*** Data in this exercise ***

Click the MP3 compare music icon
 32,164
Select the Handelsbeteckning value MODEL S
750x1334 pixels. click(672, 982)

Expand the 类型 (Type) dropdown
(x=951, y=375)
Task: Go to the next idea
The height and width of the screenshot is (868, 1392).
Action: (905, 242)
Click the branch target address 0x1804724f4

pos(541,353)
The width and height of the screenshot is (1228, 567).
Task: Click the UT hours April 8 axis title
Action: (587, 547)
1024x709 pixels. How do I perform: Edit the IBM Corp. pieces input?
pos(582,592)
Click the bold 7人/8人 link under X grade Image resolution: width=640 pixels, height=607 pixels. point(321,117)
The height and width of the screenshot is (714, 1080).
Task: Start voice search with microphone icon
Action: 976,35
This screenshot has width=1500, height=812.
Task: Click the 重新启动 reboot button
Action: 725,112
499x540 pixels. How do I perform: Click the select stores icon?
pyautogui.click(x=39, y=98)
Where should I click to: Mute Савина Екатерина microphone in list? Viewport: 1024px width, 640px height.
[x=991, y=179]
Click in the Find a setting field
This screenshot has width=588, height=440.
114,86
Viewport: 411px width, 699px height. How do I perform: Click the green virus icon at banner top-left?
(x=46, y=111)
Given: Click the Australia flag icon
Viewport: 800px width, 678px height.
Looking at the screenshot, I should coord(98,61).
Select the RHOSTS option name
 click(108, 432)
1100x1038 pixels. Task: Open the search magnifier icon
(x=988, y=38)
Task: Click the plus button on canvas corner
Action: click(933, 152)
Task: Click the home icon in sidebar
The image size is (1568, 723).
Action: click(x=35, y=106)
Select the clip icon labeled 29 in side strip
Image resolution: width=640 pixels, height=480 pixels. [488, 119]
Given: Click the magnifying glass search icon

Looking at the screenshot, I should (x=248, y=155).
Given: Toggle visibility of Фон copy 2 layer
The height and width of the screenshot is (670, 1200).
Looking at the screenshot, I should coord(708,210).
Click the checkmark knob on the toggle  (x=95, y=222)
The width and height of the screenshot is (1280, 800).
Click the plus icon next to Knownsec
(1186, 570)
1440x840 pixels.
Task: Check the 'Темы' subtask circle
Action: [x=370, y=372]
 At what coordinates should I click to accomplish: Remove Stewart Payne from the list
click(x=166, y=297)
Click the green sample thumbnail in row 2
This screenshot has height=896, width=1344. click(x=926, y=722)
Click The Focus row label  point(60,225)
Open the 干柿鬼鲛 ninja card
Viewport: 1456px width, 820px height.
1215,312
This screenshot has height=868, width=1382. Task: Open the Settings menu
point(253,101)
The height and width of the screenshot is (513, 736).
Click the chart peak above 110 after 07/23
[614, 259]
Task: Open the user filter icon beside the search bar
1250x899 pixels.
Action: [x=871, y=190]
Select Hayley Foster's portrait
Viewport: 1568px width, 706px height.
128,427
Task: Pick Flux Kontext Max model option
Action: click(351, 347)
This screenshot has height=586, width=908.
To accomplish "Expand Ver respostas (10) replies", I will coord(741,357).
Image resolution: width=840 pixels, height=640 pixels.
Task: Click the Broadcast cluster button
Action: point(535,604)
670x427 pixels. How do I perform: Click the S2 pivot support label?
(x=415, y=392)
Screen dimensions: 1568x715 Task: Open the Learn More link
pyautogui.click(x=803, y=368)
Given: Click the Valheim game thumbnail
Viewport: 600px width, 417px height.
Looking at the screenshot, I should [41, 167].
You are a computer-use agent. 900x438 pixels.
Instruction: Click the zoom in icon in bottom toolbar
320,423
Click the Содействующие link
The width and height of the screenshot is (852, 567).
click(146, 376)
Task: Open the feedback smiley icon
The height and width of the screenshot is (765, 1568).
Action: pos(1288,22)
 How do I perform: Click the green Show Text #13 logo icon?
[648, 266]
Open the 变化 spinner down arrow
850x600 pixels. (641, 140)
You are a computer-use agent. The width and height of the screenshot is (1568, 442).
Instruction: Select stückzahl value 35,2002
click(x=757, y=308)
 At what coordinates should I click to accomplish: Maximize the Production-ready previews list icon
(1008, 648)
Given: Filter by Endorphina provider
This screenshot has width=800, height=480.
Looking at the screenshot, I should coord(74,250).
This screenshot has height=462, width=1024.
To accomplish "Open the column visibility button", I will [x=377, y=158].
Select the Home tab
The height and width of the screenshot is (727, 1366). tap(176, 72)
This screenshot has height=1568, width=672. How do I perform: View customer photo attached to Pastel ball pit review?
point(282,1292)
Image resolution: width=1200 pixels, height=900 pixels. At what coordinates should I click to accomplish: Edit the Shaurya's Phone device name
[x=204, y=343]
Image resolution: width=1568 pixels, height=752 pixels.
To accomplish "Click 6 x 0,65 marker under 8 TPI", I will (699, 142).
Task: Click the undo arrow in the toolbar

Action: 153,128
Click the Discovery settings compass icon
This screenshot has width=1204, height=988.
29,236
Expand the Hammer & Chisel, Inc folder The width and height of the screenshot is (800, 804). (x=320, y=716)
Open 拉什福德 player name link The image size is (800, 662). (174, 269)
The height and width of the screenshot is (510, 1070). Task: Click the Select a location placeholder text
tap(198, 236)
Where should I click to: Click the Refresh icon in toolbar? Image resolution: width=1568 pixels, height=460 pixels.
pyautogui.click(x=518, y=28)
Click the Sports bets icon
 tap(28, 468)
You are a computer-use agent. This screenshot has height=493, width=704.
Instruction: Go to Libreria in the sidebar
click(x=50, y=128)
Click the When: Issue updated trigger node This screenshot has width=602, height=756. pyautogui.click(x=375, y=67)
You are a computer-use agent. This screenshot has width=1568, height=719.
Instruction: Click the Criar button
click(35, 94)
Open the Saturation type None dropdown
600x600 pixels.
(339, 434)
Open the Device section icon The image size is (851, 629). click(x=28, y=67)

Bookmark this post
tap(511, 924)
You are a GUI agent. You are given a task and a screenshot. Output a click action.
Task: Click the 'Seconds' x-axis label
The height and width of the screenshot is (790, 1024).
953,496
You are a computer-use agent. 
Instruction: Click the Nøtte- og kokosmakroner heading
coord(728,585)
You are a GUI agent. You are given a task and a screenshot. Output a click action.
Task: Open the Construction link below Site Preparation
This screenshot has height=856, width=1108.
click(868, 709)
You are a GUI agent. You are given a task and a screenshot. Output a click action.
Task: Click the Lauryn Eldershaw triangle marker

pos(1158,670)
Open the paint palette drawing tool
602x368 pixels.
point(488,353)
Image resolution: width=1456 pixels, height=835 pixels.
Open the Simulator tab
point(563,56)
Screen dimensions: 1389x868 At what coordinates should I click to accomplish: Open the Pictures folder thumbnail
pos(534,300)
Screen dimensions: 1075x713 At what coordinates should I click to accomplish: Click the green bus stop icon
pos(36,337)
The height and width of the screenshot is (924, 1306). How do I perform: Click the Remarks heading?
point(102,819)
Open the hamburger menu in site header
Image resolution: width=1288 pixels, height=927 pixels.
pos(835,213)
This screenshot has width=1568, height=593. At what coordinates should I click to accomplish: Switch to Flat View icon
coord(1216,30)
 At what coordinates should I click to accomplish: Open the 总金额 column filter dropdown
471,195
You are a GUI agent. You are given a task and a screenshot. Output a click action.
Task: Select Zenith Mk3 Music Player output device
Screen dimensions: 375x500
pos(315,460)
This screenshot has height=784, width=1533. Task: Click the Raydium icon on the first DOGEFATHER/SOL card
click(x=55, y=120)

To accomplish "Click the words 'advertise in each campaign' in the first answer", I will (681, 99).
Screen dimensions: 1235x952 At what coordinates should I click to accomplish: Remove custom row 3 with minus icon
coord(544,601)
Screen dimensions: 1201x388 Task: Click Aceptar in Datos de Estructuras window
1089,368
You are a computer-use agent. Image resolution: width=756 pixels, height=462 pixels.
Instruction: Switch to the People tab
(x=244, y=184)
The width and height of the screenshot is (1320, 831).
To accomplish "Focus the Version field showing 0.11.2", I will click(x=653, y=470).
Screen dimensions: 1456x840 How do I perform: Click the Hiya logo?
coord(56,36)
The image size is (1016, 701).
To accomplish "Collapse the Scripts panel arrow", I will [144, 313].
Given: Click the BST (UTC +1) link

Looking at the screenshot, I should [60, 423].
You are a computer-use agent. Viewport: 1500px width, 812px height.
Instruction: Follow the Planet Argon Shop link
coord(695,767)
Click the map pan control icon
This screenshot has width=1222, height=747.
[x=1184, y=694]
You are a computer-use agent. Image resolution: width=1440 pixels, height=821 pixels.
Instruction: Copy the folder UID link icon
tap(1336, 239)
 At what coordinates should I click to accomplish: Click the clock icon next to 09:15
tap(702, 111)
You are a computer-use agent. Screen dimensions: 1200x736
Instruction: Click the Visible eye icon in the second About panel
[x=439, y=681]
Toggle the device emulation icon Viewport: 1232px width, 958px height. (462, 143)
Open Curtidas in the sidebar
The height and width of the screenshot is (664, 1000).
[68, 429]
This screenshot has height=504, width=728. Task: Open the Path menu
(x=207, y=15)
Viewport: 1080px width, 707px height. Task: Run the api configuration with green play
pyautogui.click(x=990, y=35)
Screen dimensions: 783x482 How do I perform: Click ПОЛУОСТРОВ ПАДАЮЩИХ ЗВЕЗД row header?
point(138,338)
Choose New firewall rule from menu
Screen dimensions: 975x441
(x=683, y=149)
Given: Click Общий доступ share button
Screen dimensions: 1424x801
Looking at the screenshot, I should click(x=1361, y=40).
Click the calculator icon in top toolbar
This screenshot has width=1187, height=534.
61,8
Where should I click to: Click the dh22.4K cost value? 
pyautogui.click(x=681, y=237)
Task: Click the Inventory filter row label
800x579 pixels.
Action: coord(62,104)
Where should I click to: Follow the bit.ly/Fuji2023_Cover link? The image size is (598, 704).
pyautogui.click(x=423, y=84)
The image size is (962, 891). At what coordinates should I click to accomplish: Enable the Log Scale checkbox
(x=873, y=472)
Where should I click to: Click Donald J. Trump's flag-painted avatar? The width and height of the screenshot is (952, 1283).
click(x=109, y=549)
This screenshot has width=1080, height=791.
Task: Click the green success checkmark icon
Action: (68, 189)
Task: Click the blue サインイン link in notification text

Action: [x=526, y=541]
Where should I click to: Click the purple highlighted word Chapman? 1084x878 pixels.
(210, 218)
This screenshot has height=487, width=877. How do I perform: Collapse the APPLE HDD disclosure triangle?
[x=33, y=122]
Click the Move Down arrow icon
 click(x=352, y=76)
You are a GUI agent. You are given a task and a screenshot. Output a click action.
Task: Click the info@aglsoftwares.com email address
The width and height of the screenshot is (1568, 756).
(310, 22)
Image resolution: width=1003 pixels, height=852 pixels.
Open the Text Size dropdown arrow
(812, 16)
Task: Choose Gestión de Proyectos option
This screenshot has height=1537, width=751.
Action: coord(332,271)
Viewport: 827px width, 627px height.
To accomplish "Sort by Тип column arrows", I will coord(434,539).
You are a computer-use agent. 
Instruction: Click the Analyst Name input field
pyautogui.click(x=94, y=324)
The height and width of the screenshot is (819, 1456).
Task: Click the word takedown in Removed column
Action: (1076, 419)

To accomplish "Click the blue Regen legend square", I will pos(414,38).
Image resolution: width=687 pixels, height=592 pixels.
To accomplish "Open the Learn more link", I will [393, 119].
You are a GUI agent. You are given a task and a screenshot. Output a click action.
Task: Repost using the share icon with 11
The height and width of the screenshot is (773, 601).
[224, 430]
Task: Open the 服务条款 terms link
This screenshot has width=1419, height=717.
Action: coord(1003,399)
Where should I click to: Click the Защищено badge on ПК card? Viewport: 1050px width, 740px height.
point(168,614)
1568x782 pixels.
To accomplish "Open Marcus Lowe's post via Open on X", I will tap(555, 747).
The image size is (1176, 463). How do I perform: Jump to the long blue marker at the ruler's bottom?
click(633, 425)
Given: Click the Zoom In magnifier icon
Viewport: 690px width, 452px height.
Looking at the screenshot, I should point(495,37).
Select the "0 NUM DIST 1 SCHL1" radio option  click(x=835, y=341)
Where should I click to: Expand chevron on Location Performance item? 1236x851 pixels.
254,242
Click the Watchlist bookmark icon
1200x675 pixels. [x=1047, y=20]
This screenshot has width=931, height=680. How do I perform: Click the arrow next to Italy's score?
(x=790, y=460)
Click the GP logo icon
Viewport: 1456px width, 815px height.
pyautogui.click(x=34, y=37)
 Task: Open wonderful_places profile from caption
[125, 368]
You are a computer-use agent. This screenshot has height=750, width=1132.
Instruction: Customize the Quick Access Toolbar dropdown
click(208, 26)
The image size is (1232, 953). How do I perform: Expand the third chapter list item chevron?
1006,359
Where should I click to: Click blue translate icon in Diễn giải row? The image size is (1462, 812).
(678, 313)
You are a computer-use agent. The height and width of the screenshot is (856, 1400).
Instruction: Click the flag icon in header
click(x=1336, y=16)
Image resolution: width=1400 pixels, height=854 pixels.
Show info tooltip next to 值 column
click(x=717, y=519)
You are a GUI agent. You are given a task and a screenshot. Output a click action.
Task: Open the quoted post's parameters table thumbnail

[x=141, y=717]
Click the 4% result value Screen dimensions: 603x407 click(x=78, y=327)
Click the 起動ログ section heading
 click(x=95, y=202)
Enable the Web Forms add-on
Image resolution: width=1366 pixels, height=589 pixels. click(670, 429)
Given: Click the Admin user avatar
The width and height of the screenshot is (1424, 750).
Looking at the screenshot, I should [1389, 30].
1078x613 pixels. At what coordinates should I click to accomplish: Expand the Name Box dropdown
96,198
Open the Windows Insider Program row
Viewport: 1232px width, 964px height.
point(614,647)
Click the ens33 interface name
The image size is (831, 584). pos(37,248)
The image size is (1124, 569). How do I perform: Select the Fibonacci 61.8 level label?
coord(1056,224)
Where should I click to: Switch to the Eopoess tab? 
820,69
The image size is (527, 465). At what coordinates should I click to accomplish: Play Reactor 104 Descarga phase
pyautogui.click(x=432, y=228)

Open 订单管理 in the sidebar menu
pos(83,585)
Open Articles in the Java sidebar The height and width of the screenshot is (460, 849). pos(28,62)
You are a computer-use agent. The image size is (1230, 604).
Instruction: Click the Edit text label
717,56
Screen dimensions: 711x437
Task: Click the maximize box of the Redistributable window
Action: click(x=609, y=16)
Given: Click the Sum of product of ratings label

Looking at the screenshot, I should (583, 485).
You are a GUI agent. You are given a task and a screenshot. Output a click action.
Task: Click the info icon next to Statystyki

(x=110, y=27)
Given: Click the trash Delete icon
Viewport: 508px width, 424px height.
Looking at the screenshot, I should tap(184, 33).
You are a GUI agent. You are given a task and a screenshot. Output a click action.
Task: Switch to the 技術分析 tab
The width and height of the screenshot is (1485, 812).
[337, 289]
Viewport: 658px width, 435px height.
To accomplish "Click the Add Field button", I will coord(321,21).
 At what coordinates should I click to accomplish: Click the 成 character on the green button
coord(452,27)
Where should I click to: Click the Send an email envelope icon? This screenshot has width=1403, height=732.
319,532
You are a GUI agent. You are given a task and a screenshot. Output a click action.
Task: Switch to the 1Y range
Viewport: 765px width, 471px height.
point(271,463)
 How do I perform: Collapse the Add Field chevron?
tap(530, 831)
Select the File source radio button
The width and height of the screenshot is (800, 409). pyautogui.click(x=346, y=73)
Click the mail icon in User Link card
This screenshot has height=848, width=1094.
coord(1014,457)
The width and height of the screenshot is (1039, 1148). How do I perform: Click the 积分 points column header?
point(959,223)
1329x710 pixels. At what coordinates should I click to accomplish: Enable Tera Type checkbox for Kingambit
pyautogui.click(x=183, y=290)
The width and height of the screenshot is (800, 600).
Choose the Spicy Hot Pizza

*** End of Data in this exercise ***

What the exercise asks:
With the line containing "1329x710 pixels. At" as the start and the last line of the entries as the end, print that whole span exactly.

Response to the exercise:
1329x710 pixels. At what coordinates should I click to accomplish: Enable Tera Type checkbox for Kingambit
pyautogui.click(x=183, y=290)
The width and height of the screenshot is (800, 600).
Choose the Spicy Hot Pizza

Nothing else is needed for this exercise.